Given records section start

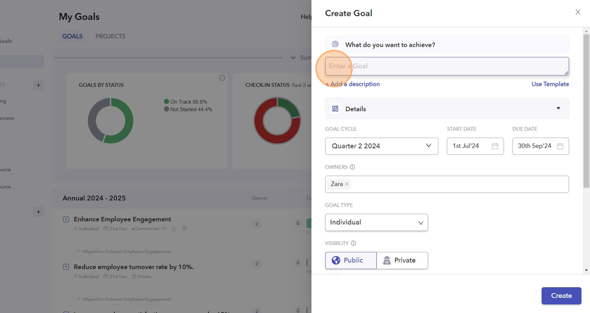Collapse the Details section arrow

(558, 109)
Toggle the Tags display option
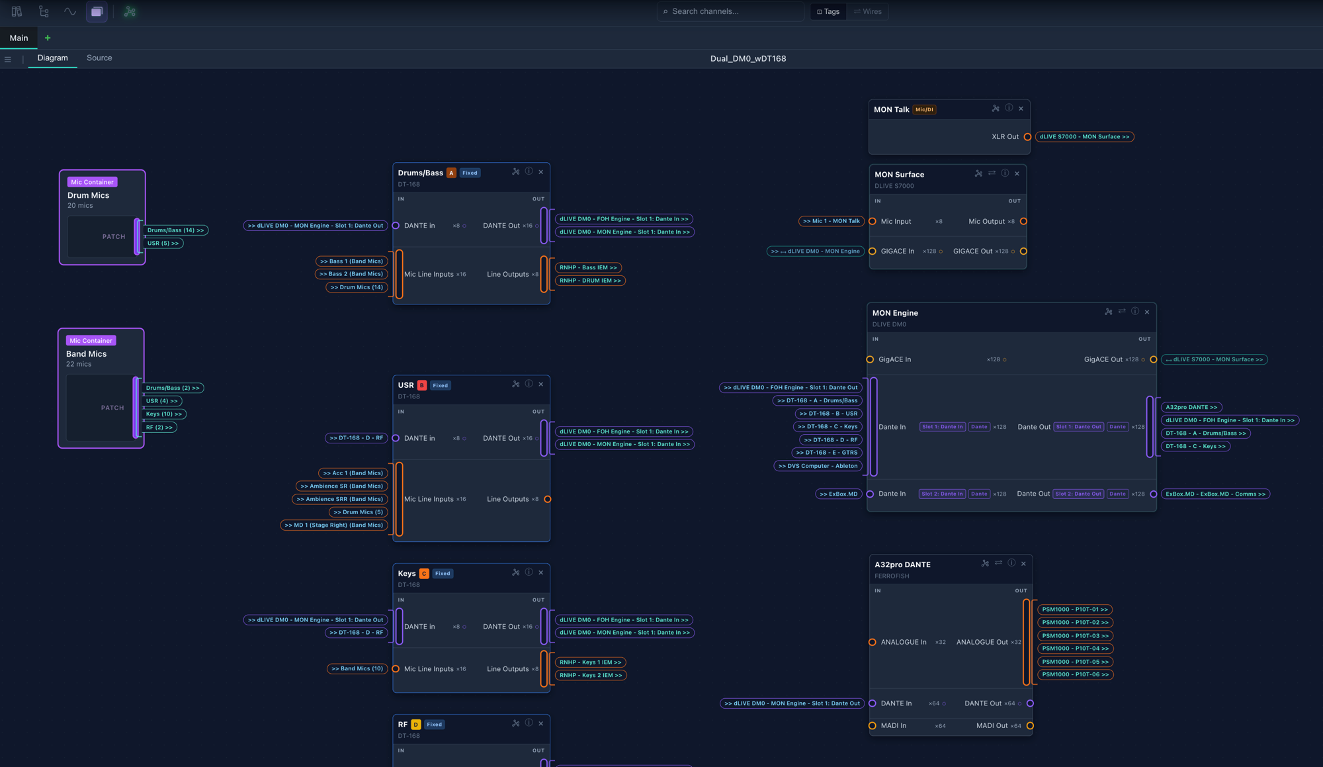1323x767 pixels. 828,11
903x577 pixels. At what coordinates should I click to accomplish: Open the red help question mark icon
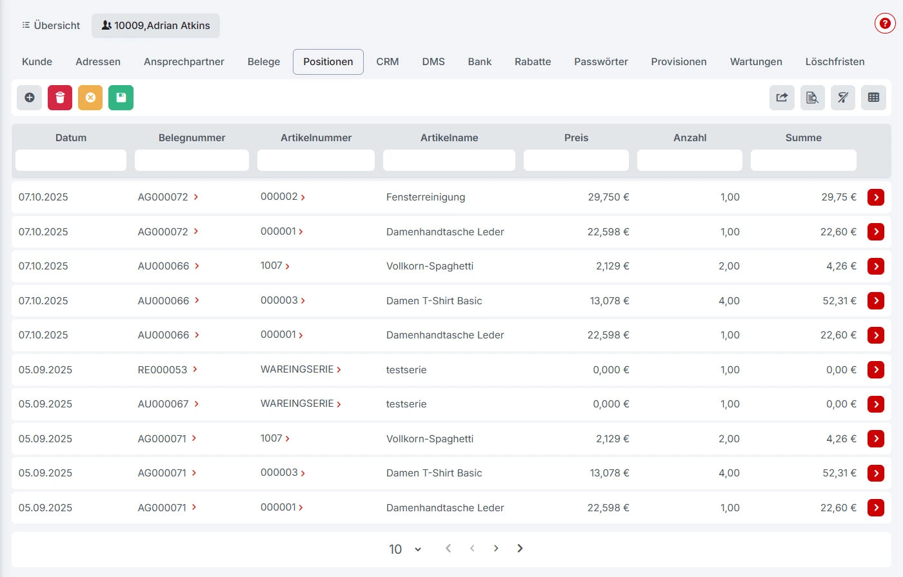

Given records section end

### Exercise objective
Print only the lines running from the line that contains "Toggle the Tags display option" to the final line of the listing, both included. Omit every picture.

### Answer below
Toggle the Tags display option
1323x767 pixels. 828,11
903x577 pixels. At what coordinates should I click to accomplish: Open the red help question mark icon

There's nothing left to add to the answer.